J’ai aussi parlé avec les deux professionnels du club, Jean-Arnaud Poirel et Caroline Delisle, qui sont très fiers de la présentation d’un tel tournoi à Saguenay, mais surtout de l’équipe de bénévoles derrière la réussite de l’événement et sa reconnaissance à travers le monde. Ils peuvent dire mission accomplie quand ils voient Madison Keys, Bianca Andreescu, Angelique Kerber, Johanna Konta, Alison Riske et quelques autres. Actuellement, dix filles du top-100 mondial sont passées ici, au Club Saguenay Arvida.

La maison du curling 

Après le Challenger Banque Nationale, le secteur Arvida va vivre la semaine prochaine un autre événement d’envergure, soit le Championnat canadien de curling mixte. Ça fait une décennie que l’on n’a pas vu un tournoi aussi important. La compétition aura lieu au Foyer des Loisirs et regroupera 14 équipes de partout à travers le Canada. Il y aura deux groupes de sept équipes et les quatre meilleures après le tournoi à la ronde vont accéder à la ronde des médailles. Ça débute le dimanche 3 novembre ; il y aura des rondes de matchs chaque jour à 9 h 30, à 14 h et à 19 h. À 21 h 30, ce sera un spectacle dans la zone aménagée au mini-aréna.
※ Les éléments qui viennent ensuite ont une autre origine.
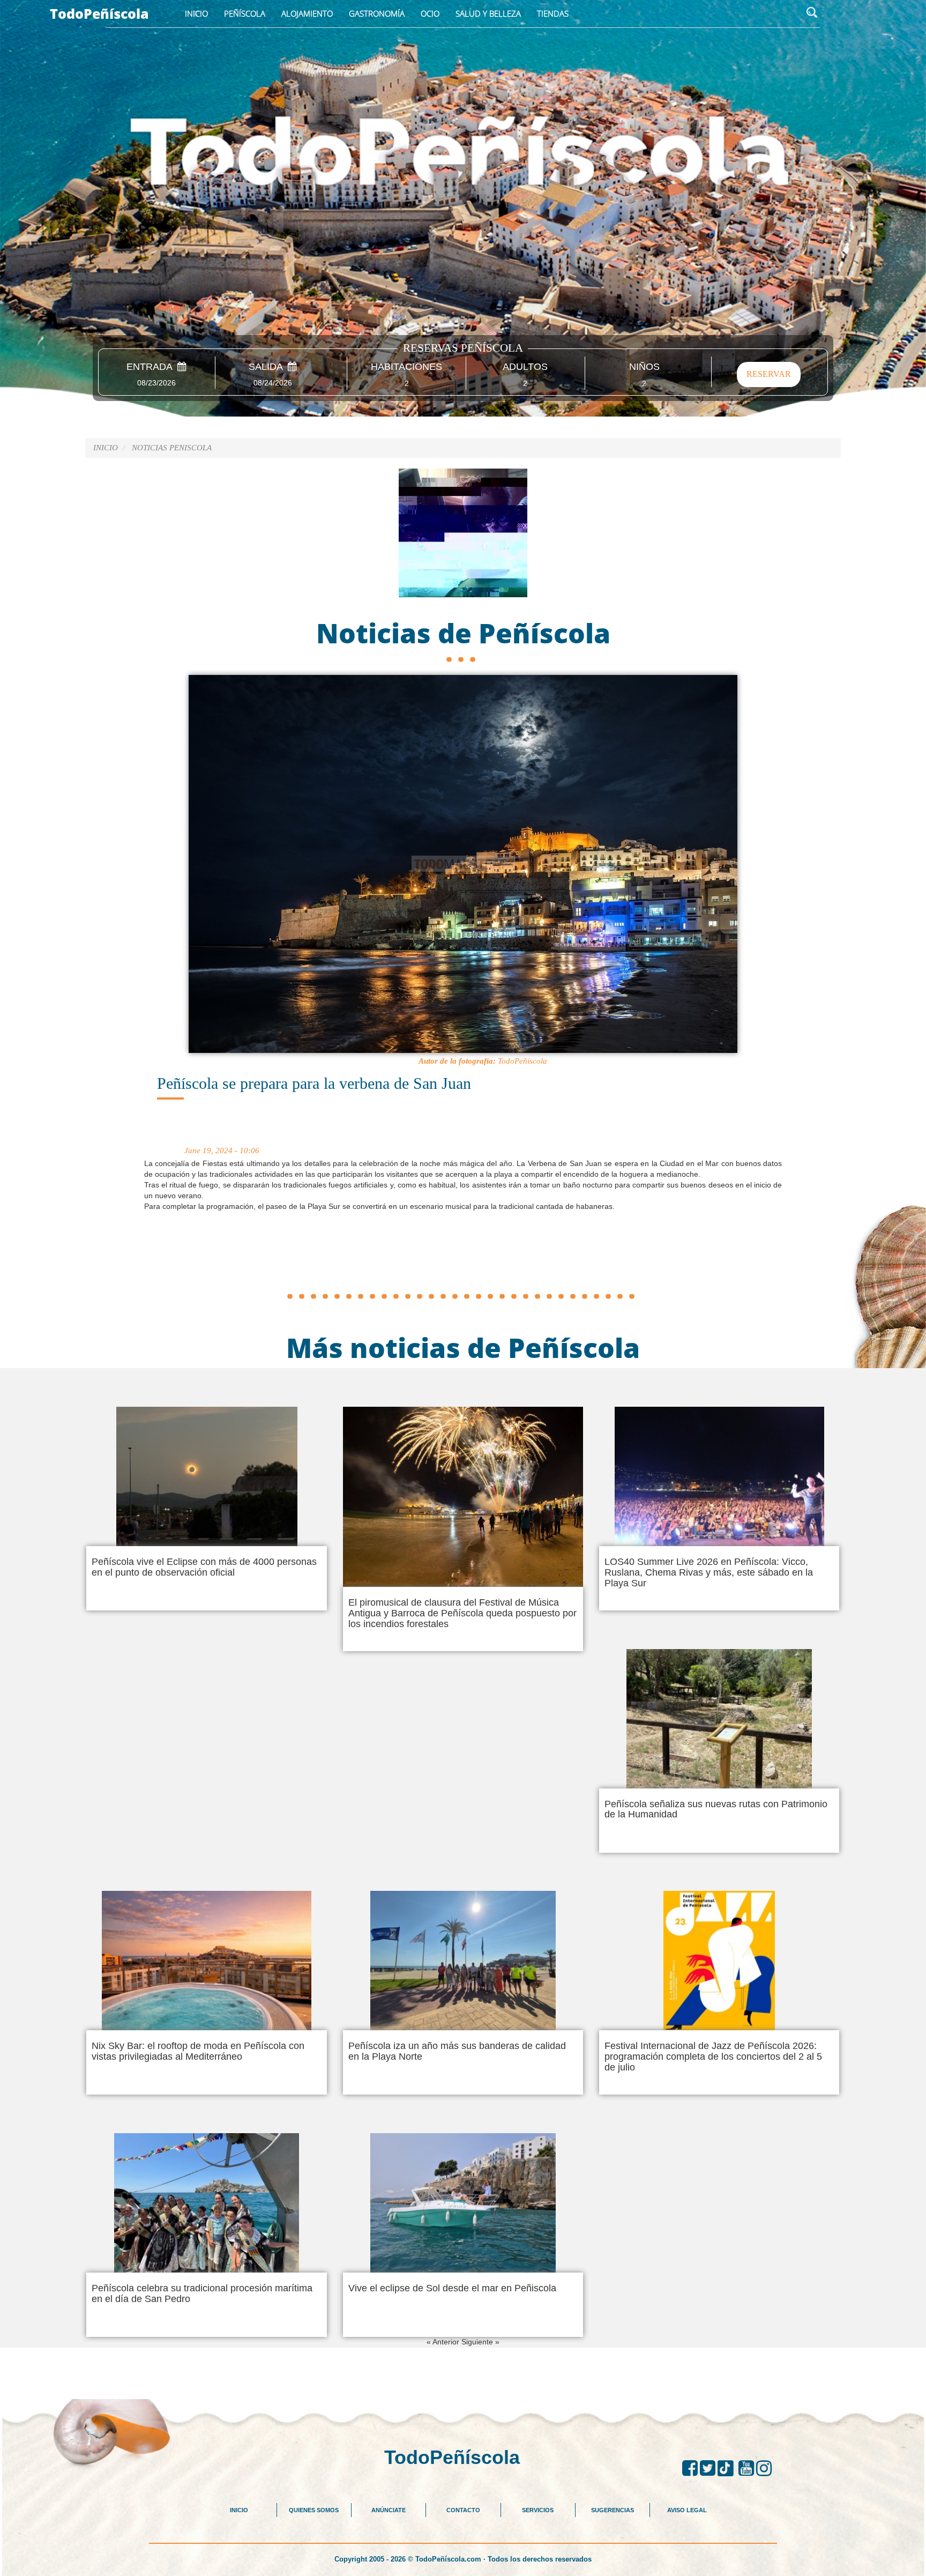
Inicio (196, 13)
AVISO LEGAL (687, 2510)
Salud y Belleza (488, 13)
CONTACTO (463, 2510)
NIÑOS (644, 367)
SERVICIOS (538, 2510)
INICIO (239, 2510)
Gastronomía (377, 13)
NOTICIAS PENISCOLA (172, 447)
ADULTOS (525, 367)
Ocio (430, 13)
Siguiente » (480, 2341)
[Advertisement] (463, 1263)
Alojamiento (307, 13)
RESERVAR (768, 373)
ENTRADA (151, 367)
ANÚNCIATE (388, 2510)
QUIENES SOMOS (314, 2510)
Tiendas (553, 13)
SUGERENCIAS (612, 2510)
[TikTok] (728, 2468)
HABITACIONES (406, 367)
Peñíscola (244, 13)
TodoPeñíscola (99, 13)
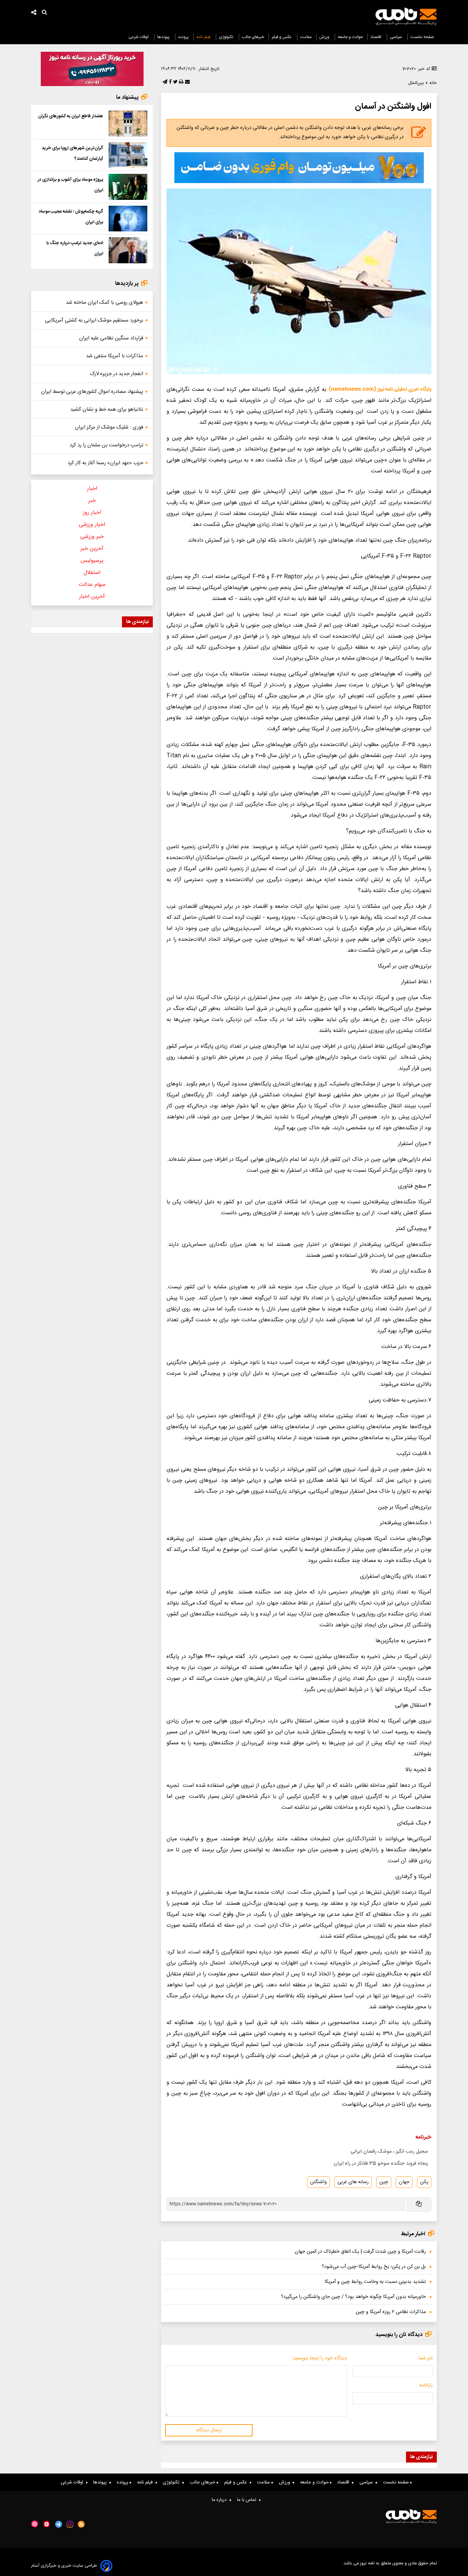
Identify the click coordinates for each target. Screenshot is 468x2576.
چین (383, 2182)
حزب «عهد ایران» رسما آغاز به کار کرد (105, 463)
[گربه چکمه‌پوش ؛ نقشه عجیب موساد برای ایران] (128, 219)
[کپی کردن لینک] (418, 2205)
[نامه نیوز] (406, 16)
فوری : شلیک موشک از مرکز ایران (109, 427)
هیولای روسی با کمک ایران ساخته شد (104, 302)
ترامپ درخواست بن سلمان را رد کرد (106, 445)
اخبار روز (92, 512)
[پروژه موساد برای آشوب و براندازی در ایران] (128, 187)
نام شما (425, 2358)
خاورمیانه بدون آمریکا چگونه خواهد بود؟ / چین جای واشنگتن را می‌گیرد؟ (353, 2297)
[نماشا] (46, 2523)
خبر (92, 500)
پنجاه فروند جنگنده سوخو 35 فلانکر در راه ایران (381, 2163)
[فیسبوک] (170, 82)
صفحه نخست (422, 37)
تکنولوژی (226, 37)
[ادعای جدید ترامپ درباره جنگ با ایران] (128, 250)
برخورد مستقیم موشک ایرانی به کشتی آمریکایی (94, 320)
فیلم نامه (203, 37)
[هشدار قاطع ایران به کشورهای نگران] (128, 123)
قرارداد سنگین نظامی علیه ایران (111, 338)
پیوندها (164, 37)
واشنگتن (318, 2182)
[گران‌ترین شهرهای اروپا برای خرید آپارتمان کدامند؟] (128, 155)
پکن (424, 2182)
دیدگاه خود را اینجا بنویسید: (319, 2358)
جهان (404, 2182)
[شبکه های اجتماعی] (34, 13)
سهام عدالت (92, 584)
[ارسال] (187, 82)
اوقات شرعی (139, 37)
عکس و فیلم (282, 37)
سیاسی (396, 37)
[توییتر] (174, 82)
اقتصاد (376, 37)
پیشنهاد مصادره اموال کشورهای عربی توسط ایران (92, 391)
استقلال (92, 572)
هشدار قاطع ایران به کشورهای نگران (70, 116)
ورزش (324, 37)
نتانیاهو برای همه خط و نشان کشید (106, 409)
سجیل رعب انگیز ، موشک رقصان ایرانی (389, 2151)
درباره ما (221, 2500)
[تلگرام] (164, 82)
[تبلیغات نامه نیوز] (299, 167)
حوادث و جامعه (350, 37)
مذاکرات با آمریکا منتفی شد (114, 356)
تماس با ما (248, 2500)
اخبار (92, 488)
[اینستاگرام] (69, 2524)
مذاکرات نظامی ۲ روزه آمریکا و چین (391, 2312)
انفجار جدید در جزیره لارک (116, 374)
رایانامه (426, 2385)
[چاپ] (180, 82)
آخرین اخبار (92, 596)
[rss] (81, 2524)
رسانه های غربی (353, 2182)
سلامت (306, 37)
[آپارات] (34, 2524)
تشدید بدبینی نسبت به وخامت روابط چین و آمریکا (375, 2282)
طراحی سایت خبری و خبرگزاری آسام (64, 2565)
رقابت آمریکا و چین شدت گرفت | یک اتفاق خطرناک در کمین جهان (360, 2252)
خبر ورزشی (92, 536)
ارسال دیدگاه (209, 2430)
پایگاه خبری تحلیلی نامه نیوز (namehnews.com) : (378, 389)
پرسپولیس (92, 560)
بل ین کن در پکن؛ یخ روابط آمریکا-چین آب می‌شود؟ (374, 2267)
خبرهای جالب (253, 37)
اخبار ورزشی (92, 524)
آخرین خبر (92, 548)
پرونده (183, 37)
Il y aura plusieurs curleurs et curleuses très connus, comme Grand Odishaw, qui participera à son 22e Championnat canadien ; Colleen Jones, qui a déjà remporté le Championnat du monde féminin ; Jamie Koe, de la célèbre famille Koe, qui a participé à plusieurs Championnats canadiens. Sa soeur Kerry Galusha sera aussi du tournoi. Ce sera une belle brochette du monde du curling !

Le Québec, représenté par Jean-Sébastien Roy, aura également dans ses rangs la Chicoutimienne Emilie Desjardins comme cinquième joueuse. Ce tournoi est une initiative de son père, Robert Desjardins, qui en a obtenu l’organisation l’an dernier.